Texto fornecido>
━━━━━━━━
ARQUIVO

Papel fisiológico do níquel como atenuador do déficit hídrico em plantas

Figura 1: Plantas de feijão-caupi submetidas ao estresse abiótico da seca com CAD 40% em resposta a aplicação de doses de Ni via solo usando a fonte sulfato de Ni. Foto: Nandhara Mendes

O cenário para os próximos anos relacionado com a segurança alimentar é hostil. Uma vez que projeções indicam que as mudanças climáticas, como a seca, o aumento populacional e a indisponibilidade da abertura de novas áreas agricultáveis, dificultará a produção de alimentos. Segundo a projeção de Gupta et al. (2020), a população mundial em 2050 será de aproximadamente 10 bilhões de pessoas, a qual haverá a necessidade de 1 milhão de hectares adicionais de terras agricultáveis e a demanda por água na agricultura pode dobrar, enquanto a disponibilidade de água doce pode reduzir em até 50% por conta do estresse abiótico.

Essas projeções são assustadoras, no entanto, através da ciência é possível encontrar alternativas para minimizar esse cenário e mitigar os danos fisiológicos nas plantas causados pelo estresse abiótico. Mas quais são essas alternativas? Buscar técnicas agronômicas que visam a aumentar a produtividade agrícola e a qualidade nutricional dos alimentos é uma delas.
━━━━━━━━
Entradas da coleção:

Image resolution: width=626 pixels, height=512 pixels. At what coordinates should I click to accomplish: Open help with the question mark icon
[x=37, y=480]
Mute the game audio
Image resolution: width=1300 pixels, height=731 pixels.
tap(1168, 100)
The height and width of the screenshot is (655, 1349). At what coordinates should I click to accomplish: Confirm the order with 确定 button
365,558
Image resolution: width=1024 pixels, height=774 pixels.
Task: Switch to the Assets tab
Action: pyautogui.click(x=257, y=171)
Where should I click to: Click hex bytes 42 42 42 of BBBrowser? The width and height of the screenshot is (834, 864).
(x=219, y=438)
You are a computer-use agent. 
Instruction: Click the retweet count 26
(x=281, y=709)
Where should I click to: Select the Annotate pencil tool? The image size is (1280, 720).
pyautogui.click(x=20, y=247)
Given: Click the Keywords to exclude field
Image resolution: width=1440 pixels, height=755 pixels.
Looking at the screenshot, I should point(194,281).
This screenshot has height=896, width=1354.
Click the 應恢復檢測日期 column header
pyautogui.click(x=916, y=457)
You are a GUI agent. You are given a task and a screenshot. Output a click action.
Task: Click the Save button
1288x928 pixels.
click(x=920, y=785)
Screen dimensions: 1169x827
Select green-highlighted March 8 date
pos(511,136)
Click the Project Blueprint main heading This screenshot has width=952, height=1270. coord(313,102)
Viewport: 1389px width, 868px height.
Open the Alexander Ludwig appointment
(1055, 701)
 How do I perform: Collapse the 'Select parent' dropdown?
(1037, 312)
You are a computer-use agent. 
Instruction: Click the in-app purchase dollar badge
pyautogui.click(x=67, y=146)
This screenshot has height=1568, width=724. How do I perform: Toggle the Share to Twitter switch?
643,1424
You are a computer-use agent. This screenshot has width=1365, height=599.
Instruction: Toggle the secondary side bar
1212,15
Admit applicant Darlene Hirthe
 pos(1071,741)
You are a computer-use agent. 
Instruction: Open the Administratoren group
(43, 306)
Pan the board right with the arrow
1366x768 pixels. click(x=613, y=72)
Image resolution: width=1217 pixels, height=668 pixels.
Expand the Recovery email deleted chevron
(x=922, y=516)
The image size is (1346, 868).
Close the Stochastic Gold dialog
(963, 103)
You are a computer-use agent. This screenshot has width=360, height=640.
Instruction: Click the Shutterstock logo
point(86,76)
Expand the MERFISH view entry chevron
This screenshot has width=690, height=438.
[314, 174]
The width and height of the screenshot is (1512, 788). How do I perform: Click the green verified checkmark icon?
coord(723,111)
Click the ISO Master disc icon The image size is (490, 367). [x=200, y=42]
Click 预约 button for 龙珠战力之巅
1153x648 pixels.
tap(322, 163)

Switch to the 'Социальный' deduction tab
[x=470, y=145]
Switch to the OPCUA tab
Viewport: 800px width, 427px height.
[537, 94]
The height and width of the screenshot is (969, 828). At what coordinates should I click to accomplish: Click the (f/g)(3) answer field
━━━━━━━━
Atividades>
**1)** Quais são todas as projeções para 2050 que o texto sobre o níquel e o déficit hídrico atribui a Gupta et al. (2020)?
**2)** Prossiga com o texto sobre o níquel e o déficit hídrico a partir do ponto em que ele termina.

Respostas dos exercícios>
**1)**
- A população mundial será de aproximadamente 10 bilhões de pessoas.
- Haverá a necessidade de 1 milhão de hectares adicionais de terras agricultáveis.
- A demanda por água na agricultura pode dobrar.
- A disponibilidade de água doce pode reduzir em até 50% por conta do estresse abiótico.

**2)**
Como a seca prejudica o crescimento das plantas? As plantas submetidas ao déficit hídrico sofrem alterações em seus processos fisiológicos devido ao fechamento de estômatos a fim de manter o conteúdo de água na célula, isso afeta negativamente o influxo e a assimilação de dióxido de carbono (CO2). Por outro lado, esse processo modifica os níveis de transcrição, proteínas e metabólitos, indicando uma complexa reprogramação do metabolismo que certamente requer muita energia (Shulaev et al., 2008; Ahuja et al., 2010). De qualquer forma, o processo de adaptação à seca é muito oneroso e isto reflete na redução da produtividade das plantas sob estresse hídrico (Anyia & Herzog, 2004; Dadson et al., 2005; Bastos et al., 2011; Dutra et al., 2015). Além disso, a seca promove superprodução das espécies reativas de oxigênio (EROs) que degradam biomoléculas, como proteínas, lipídeos, DNA e RNA que pode culminar com a morte celular precoce das plantas (Kar, 2011).

Estudos mostram que a aplicação de níquel (Ni) em baixas concentrações aumenta a tolerância das plantas sob estresse biótico (fungos, bactérias, vírus, entre outros) e estresse abiótico (déficit hídrico, deficiência nutricional) e apresenta efeitos positivos para o crescimento e rendimento das plantas (Brown et al., 1987; Eskew et al., 1983, 1984), a qual ameniza a perda de produtividade e pode estimular o sistema antioxidante enzimático para a detoxificação de EROs pelo aumento da atividade das enzimas: catalase, peroxidase e superóxido dismutase (Barcelos et al., 2018).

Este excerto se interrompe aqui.